Ce samedi 25 novembre, à 21 heures, France Inter retransmet en direct le concert que donne Gorillaz au Zénith de Paris. Pour fêter l'événement, Rebecca Manzoni consacre ce numéro de 'Tubes & Co' au premier tube du groupe "virtuel" : "Clint Eastwood", morceau qui sent le western autant que les substances psychotropes.

Gorillaz un des "side project" mené par l'anglais Damon Albarn
Gorillaz un des "side project" mené par l'anglais Damon Albarn © Getty / Paul R. Giunta

Avec un titre comme "Clint Eastwood", on a forcément une image en tête : celle d'un type en cache-poussière qui avance d’un pas lourd et qui fait la gueule. Sauf que le personnage de cette chanson a une voix aiguë, béate, et un rire un peu ridicule, comme s’il venait de fumer un truc.

Cette chanson commence par son refrain, qui dit :

Je ne suis pas heureux mais je me sens bien. J’ai le soleil dans mon sac.

Dans un western, « le soleil dans le sac », c’est la métaphore des lingots l’or. Mais, dans une chanson pop, c’est plutôt celle de la drogue. Ce que ce garçon a dans son sac, ce serait donc du cannabis ou des substances qui mettent la tête à l’envers.

Au fond, il n’est pas vraiment question de Clint Eastwood dans ce morceau.

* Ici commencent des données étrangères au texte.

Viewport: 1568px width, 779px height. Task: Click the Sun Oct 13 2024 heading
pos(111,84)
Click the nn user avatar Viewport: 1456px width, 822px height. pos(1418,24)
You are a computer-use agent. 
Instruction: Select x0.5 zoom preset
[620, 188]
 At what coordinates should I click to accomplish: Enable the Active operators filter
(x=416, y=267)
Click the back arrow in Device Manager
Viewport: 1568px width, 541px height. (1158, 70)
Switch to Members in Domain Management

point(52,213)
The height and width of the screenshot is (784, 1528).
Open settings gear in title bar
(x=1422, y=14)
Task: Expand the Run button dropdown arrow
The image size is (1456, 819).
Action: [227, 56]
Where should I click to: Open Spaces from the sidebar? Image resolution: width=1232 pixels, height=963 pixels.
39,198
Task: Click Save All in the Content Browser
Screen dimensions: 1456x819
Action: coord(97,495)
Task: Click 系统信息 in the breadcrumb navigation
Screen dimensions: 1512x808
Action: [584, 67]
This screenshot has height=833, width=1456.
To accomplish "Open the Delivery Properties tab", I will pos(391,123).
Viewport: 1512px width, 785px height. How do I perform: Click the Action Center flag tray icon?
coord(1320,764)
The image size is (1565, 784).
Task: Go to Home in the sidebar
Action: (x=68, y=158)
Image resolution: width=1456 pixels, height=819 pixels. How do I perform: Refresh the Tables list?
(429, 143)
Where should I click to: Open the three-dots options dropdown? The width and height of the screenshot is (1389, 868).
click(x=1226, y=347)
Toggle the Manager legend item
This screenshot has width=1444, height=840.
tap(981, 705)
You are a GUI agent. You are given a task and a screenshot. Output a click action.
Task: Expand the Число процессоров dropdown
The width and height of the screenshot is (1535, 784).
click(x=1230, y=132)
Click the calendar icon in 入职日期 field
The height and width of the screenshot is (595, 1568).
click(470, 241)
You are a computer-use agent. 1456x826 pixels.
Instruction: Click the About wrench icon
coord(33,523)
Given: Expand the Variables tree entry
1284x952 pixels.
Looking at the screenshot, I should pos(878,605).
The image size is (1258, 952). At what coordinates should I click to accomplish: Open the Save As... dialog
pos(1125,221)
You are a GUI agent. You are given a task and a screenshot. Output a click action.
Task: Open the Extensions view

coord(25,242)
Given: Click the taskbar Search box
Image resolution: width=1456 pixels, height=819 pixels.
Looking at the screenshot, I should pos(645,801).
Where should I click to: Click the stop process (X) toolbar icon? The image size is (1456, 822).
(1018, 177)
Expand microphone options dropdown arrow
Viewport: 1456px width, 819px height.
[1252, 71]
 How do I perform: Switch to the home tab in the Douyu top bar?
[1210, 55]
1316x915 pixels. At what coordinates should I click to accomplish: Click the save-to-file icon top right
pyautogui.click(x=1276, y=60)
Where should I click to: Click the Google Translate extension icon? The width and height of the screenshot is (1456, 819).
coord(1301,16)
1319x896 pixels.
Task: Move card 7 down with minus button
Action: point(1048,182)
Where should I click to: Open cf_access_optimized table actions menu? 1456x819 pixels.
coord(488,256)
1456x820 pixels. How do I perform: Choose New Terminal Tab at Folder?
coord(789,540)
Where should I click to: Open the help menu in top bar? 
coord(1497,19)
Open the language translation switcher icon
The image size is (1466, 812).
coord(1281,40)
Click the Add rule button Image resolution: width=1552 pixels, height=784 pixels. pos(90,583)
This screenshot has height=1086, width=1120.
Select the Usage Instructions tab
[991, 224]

Gorillaz utilise plutôt Clint comme un symbole. Celui des westerns de Sergio Leone, mis en musique par Ennio Morricone. D’ailleurs, il est possible de rapprocher la nonchalance du début de cette chanson de l’un des thèmes les plus célèbres de Morricone dans Il était une fois dans l’Ouest. De plus, si l’harmonica est la signature sonore des partitions de Morricone, Gorillaz lui fait un clin d’œil avec un piano qu’on porte aussi en bouche et qu’on appelle mélodica.

Sous le nom de Gorillaz avance Damon Albarn. En 2001, Damon Albarn est déjà une star qui a marqué la pop anglaise avec son groupe Blur. Le projet Gorillaz permet à Damon Albarn de se libérer du carcan de sa formation initiale et d’affirmer des goûts qui vont bien au-delà de la pop. Avec Gorillaz, Albarn fait entrer électronique, reggae et hip-hop dans son cahier des charges. Un geste musical qui affirme le melting-pot et caractérise bien d’autres productions discographiques des années 2000.

Si le morceau "Clint Eastwood" s’ouvre avec un refrain mélodique, les couplets sont le fait d’un rappeur californien qui envoie son texte sur un fond de piano bastringue.